Can Grassroots Comics Make Tech More Inclusive?

Can Grassroots Comics Make Tech More Inclusive?

Image Credit: World Comics India

The mobile phone has revolutionised the way we Indians interact with governments, businesses, and each other. Underlying this trend, however, are widely divergent experiences in terms of the phones we use, how much time we spend on them, the apps and websites we visit, and how safe and empowered we feel online. Rural India expresses itself differently, in different languages, and on different social media platforms, than urban India does. Within that, women experience the internet differently than men - they often have heavily guarded access to a phone, and face more harassment online. India's tryst with the mobile is not monolithic - it is a colourful mosaic of diversity. Statistics and analysis don't do justice to this mosaic.

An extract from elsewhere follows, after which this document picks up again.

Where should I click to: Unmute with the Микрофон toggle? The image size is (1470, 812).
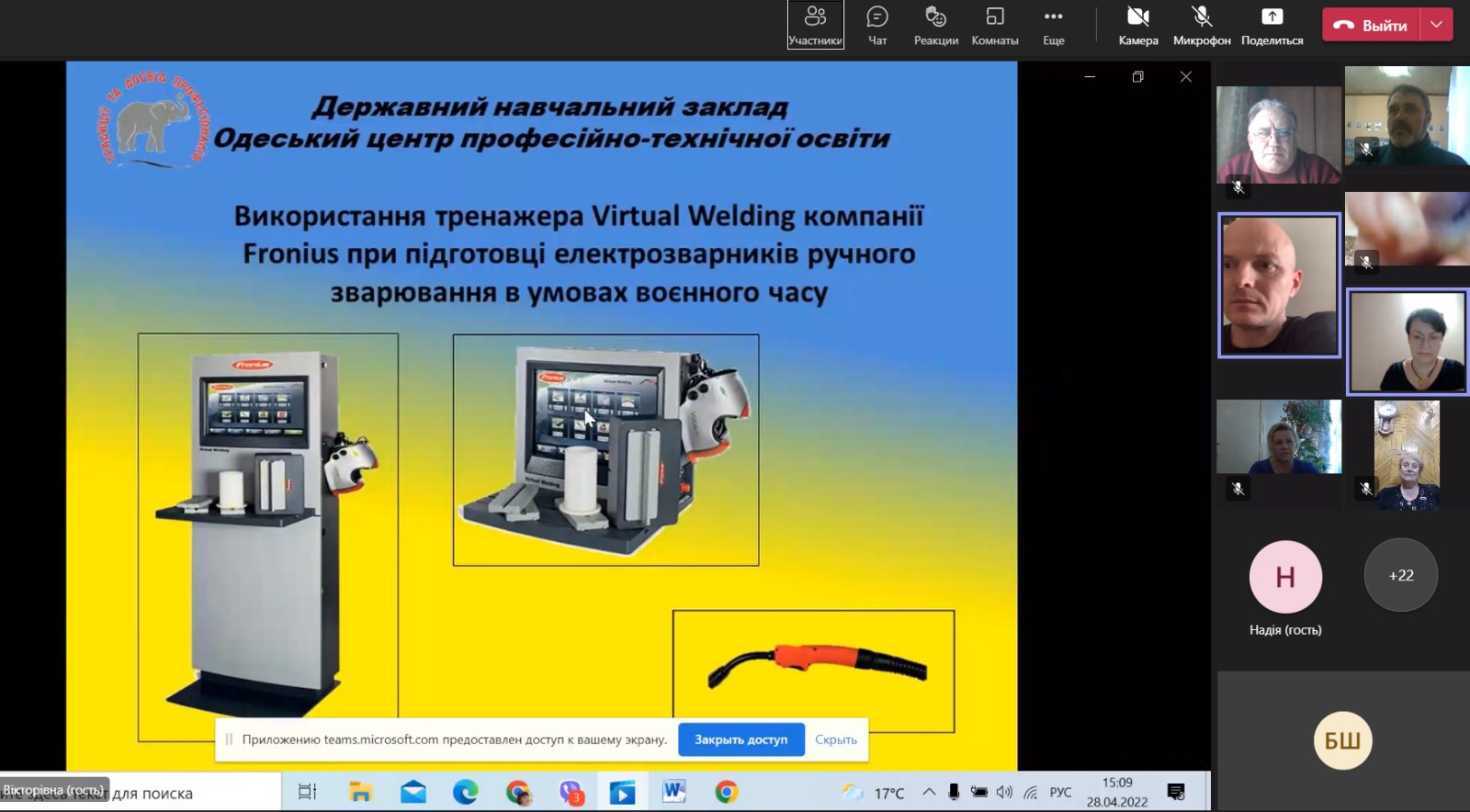pyautogui.click(x=1201, y=26)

Instead, imagine if we could feel the personal and emotional online journeys of the Next Half Billion?

These journeys can be expressed in many ways - through prose, poetry, song, dance, and painting, among others. For decades, Sharad Sharma of World Comics India (WCI) has been pioneering one such method - the use of grassroots comics to bring out stories from the Indian hinterland. Participants in WCI's workshops are trained in the art of making comics, and then asked to sketch their perspectives on social issues.

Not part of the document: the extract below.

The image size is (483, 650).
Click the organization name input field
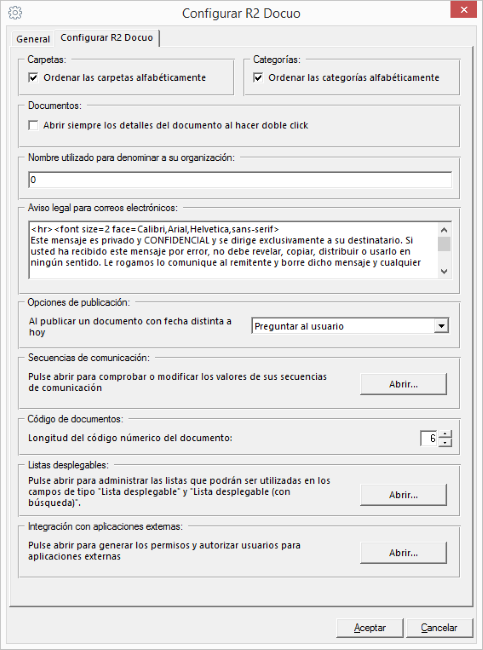(240, 180)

Sharad Sharma, Founder of World Comics India

These workshops also create safe spaces for participants to discuss sensitive or personal experiences. In response to rising hate crimes against Indians from the North East, WCI launched theNo Stereotypes Plz!' campaign. The cartoons emerging from this campaign were compiled and circulated in various schools and colleges, to battle racial prejudice. Another campaign, Chadi Ke Laagal Hathkadi', sought to reduce corporal punishment meted out to children. Over the years, WCI has worked with many vulnerable and under-represented communities, like tribal communities and refugee groups.

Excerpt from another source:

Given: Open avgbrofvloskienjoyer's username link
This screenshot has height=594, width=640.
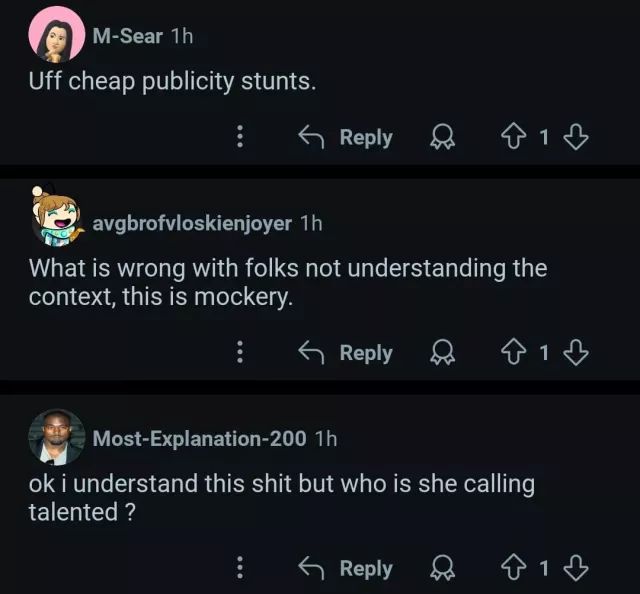Looking at the screenshot, I should tap(192, 222).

At the core of WCI lies the idea of inclusion and participation - that people draw out their thoughts through comics and use them to have conversations within their communities. It facilitates the sharing of ideas and the formation of local coalitions.

WCI is now using grassroots comics to bring out stories about the NHB's experience with the mobile phone. Grassroots comics can be a creative conduit for the hopes and aspirations, the fears and limitations, and the deeply personal lived experience of the masses. While some may focus on the economic opportunities that the mobile phone created, others might talk about the freedom they experienced online. Yet others may talk about unpleasant experiences on the internet. In all cases, these are stories worth listening to, because they give us a glimpse into the minds of everyday India.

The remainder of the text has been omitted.